* **TASK LIST**:
- A) Translate this sentence from the blog post into Spanish: "The other day I saw this book in a friend’s office and asked him about it."
- B) Write out the passage of the blog post starting at "So, catching the" and ending at "of the poem)".

* START DOCUMENT EXCERPT *

I don’t know if this is a good thing or not, but that’s how I feel about writing. And blogging is a form of writing. And just because it feels good, of course that doesn’t mean it’s a good thing to do. But until and if I find myself, like Emily Gould, “losing the will to blog,” I’ll stay at it. And I’ll continue to imagine that it matters to someone besides me.
So, catching the third ball before it falls… I’ll end with some poetry. Not mine, you’ll be glad to know! The other day I saw this book in a friend’s office and asked him about it. The book is called Love’s Immensity: Mystics on the Endless Life by Scott Cairns. Turns out the friend isn’t so big on the book, which takes the words of thirty-seven mystics of the Church and turns them into poems. (My friend liked Cairns’ book about his pilgrimage to Mount Athos, Short Trip to the Edge: Where Earth Meets Heaven.) But I loved Cairns’ poems. Hard to decide which to share, but I’ve decided on one based on the writing of Saint Gregory of Nyssa (c.335-395)… because his mystical writings are some of my favorites. Especially his book The Life of Moses . So, here’s one of Cairns’ poems: (with apologies to Cairns because my blog won’t keep the formatting of the poem)

* END DOCUMENT EXCERPT *
* START INFORMATION SUPPLIED *

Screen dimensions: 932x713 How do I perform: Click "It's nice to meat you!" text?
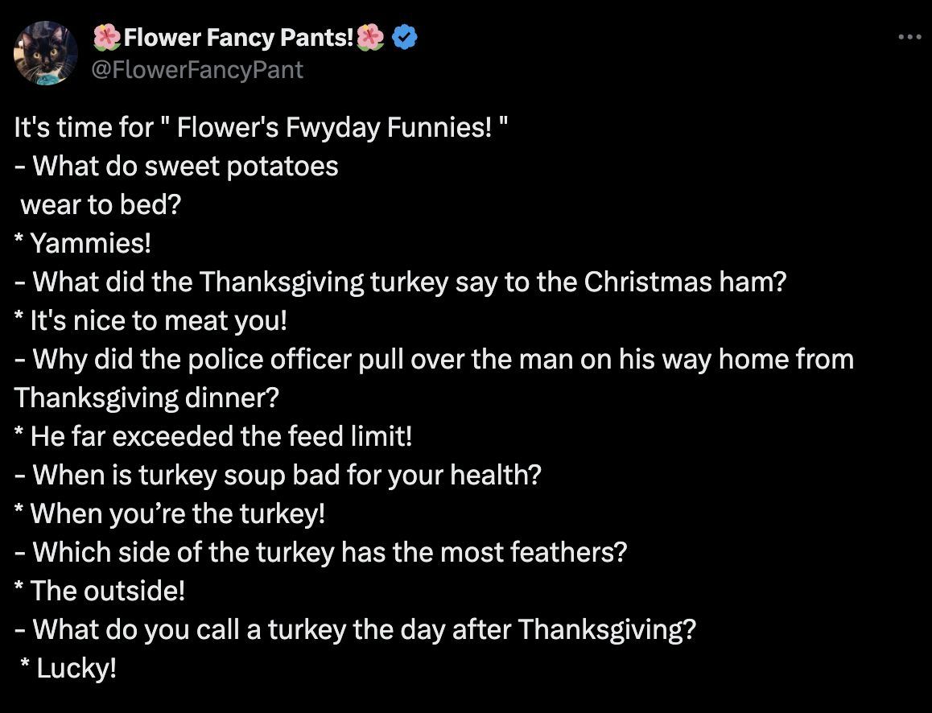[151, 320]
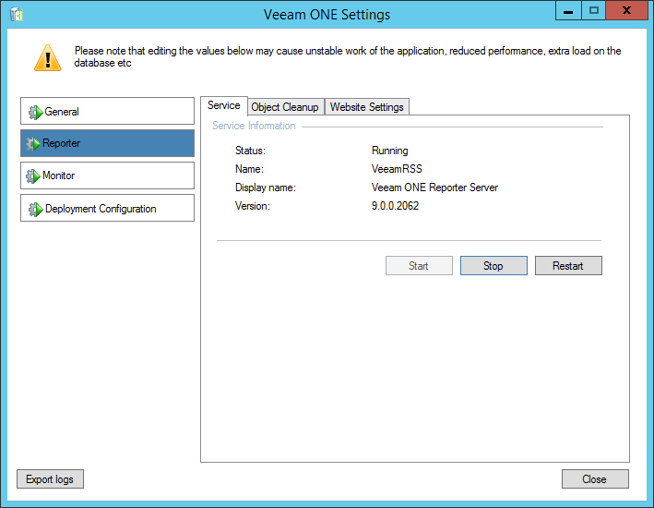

* END INFORMATION SUPPLIED *
* START INFORMATION SUPPLIED *

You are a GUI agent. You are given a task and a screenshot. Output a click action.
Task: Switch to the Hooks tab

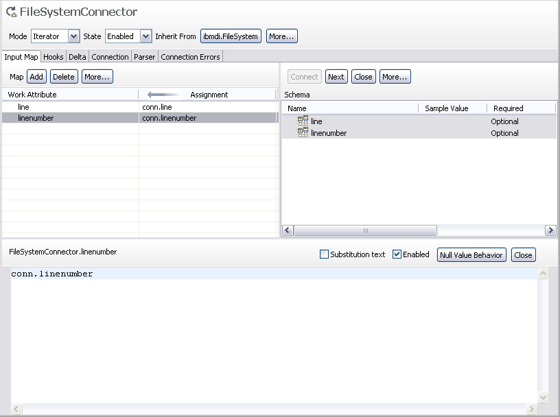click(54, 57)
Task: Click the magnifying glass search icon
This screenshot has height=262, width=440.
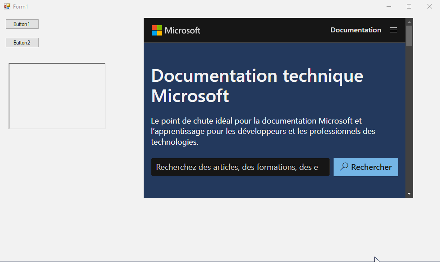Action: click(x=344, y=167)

* END INFORMATION SUPPLIED *

* **OUTPUTS BY TASK**:
- A) El otro día vi este libro en la oficina de un amigo y le pregunté por él.

- B)
So, catching the third ball before it falls… I’ll end with some poetry. Not mine, you’ll be glad to know! The other day I saw this book in a friend’s office and asked him about it. The book is called Love’s Immensity: Mystics on the Endless Life by Scott Cairns. Turns out the friend isn’t so big on the book, which takes the words of thirty-seven mystics of the Church and turns them into poems. (My friend liked Cairns’ book about his pilgrimage to Mount Athos, Short Trip to the Edge: Where Earth Meets Heaven.) But I loved Cairns’ poems. Hard to decide which to share, but I’ve decided on one based on the writing of Saint Gregory of Nyssa (c.335-395)… because his mystical writings are some of my favorites. Especially his book The Life of Moses . So, here’s one of Cairns’ poems: (with apologies to Cairns because my blog won’t keep the formatting of the poem)